I feel that on the whole I handled the suggestion rather well. I did, I admit, use the inflammatory words "No you can't" thus ramping up the tantrums and tiaras factor, but on the whole, common sense won out. I majored on opportunity that going barefoot would give for the stubbed and jumped on toes.
"o-KAY" she eventually huffed. "Party shoes".
And all this before 8.30. Now I can only hope that she won’t have changed her mind during the course of the day, leaving me only with the dilemma of how to handle ‘the MAKEUP question’. Having worn me out on the clothes question, I confidently predict that I will be too tired to challenge the 'Barbara Cartland does Alice Cooper' look.
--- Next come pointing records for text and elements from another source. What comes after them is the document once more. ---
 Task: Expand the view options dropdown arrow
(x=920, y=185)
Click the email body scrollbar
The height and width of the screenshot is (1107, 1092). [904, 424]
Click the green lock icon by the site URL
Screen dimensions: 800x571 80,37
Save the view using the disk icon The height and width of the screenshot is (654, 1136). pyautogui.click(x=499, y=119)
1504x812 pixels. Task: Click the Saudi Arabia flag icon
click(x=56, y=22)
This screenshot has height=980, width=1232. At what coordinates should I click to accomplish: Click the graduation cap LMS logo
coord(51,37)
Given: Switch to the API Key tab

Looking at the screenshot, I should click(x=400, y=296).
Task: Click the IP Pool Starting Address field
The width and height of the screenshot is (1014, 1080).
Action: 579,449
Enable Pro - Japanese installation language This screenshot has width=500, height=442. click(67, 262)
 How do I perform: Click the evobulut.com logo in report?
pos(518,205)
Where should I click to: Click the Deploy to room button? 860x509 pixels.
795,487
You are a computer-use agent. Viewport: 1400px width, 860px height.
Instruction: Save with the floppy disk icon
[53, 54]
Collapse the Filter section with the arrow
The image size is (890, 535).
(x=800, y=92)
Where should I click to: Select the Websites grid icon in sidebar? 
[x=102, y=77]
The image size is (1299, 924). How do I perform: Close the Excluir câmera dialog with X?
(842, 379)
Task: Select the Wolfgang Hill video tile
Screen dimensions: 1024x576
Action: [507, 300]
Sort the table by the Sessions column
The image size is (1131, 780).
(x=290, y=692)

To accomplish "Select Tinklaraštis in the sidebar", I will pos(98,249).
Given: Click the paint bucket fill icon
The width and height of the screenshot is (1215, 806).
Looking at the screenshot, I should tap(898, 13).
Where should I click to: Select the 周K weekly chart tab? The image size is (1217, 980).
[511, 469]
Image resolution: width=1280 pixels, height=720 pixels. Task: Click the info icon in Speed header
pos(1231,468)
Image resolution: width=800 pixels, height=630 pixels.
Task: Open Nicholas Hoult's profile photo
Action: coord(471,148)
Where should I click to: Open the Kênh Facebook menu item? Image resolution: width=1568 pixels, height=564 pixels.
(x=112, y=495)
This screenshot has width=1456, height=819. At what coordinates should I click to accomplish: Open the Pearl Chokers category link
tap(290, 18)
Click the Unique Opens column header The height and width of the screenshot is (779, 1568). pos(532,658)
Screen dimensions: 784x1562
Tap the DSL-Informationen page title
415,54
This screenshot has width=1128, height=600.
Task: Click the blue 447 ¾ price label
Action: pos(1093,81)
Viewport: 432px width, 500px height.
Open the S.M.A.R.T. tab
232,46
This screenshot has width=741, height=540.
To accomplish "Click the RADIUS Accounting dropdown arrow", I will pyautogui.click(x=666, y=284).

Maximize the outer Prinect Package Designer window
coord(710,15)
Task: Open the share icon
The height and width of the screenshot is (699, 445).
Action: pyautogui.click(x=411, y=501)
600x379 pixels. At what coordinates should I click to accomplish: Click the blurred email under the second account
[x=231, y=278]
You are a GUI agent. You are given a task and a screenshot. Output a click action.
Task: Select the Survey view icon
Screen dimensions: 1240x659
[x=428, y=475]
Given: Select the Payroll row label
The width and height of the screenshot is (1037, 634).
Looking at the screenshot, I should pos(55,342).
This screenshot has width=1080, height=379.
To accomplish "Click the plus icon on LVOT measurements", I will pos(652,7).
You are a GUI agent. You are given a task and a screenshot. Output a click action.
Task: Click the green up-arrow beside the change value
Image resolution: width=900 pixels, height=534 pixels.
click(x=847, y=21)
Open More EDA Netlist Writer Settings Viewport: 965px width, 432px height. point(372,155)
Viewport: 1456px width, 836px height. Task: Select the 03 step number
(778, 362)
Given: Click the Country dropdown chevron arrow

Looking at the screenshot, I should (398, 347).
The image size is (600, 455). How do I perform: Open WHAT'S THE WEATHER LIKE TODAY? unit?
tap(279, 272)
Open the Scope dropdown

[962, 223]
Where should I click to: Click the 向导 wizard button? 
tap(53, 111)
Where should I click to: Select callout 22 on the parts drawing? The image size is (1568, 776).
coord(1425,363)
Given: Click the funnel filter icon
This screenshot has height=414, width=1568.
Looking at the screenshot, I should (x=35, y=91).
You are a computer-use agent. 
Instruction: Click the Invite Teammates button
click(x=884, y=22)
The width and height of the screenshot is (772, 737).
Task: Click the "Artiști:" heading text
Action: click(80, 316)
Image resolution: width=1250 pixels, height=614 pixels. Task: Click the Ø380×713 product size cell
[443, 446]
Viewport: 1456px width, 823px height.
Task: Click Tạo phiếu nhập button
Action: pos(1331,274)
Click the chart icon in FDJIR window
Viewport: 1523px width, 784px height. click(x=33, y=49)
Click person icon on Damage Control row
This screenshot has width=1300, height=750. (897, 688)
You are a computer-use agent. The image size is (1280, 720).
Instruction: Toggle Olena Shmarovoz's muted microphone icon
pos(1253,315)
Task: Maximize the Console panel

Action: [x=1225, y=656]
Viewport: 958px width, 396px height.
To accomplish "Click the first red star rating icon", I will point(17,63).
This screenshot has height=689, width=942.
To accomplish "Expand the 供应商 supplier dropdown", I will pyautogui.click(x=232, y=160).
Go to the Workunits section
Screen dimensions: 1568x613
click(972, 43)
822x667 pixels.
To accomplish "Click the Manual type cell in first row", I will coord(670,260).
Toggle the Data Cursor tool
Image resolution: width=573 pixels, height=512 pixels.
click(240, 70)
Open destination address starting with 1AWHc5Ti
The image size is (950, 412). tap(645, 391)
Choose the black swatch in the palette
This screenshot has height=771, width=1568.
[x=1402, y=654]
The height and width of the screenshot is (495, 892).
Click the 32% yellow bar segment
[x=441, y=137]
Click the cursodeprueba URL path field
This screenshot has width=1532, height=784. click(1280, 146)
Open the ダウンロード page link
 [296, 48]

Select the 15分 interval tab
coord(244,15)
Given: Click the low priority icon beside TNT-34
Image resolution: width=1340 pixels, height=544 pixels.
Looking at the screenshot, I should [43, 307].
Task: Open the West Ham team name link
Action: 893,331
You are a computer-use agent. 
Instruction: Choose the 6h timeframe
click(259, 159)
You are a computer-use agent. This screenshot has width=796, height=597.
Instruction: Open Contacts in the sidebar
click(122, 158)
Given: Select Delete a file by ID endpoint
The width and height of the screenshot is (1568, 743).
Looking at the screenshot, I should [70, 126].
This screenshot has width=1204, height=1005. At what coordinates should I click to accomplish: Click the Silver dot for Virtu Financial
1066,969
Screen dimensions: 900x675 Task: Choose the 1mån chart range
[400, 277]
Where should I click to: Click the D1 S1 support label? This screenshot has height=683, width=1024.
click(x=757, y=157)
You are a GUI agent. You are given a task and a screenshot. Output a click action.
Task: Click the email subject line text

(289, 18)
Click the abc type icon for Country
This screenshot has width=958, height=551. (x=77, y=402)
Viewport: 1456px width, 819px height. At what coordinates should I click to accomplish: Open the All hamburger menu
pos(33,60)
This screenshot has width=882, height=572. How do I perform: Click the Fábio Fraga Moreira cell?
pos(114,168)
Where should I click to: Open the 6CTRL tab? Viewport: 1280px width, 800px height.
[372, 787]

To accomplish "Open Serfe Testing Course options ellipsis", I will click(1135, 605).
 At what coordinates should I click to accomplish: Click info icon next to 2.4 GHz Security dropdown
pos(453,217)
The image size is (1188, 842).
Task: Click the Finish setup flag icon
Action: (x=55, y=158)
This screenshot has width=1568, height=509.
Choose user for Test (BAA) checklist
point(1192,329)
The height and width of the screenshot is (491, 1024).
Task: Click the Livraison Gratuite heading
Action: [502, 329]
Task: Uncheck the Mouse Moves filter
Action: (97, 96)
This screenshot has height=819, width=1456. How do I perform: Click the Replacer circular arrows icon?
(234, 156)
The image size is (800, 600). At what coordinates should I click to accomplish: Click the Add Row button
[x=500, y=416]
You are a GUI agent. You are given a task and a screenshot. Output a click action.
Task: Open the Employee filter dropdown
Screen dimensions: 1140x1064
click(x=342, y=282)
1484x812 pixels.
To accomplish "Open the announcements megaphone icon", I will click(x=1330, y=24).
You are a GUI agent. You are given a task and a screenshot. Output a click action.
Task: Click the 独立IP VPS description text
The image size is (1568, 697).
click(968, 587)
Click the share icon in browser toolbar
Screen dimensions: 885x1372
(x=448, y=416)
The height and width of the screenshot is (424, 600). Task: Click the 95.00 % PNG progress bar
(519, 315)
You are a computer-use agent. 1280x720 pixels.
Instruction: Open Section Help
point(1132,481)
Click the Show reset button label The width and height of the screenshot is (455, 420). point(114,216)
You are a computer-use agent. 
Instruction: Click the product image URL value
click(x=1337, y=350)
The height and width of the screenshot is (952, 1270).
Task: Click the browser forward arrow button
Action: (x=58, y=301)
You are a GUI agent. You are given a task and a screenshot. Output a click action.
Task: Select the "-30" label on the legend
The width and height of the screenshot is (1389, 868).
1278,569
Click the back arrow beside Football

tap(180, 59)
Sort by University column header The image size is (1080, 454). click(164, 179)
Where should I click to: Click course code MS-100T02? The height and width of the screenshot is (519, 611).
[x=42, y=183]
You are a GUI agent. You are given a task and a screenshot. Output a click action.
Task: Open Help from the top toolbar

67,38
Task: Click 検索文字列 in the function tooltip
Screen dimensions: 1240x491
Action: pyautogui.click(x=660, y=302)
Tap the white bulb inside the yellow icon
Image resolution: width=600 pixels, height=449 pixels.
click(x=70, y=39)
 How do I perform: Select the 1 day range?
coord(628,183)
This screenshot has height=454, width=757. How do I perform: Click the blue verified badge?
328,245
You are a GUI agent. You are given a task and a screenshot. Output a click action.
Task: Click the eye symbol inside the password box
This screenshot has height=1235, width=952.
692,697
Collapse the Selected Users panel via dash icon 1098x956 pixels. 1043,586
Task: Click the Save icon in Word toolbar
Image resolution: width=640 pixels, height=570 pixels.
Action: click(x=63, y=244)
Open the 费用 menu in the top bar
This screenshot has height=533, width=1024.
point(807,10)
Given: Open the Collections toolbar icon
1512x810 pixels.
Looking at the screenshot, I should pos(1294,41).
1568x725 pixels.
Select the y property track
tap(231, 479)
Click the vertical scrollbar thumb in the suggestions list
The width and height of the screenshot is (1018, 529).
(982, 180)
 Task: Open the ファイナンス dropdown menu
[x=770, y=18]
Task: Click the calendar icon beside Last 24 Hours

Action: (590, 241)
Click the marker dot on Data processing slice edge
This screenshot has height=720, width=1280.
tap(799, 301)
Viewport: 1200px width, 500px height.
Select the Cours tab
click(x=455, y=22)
She’ll learn.


  1. Bloody Hell, kids eh? Demanding Beggars.
    In my day, you'd have been made to wear Granny's Piss-Slippers and been done with it.

    disclaimer: I have no kids and am unfamiliar with their requirements.

  2. LOL - I'm very much of the 'do what you want with clothes, hair and shoes, but leave the tattoos out of it' frame of mind when it comes the girls' (now teenagers) styling!

  3. Our school discos are just like that - that Crazy Frog thing drives me mental!! Makes me glad I have boys - and that we're avoiding the Easter Disco this year by going away that weekend - result!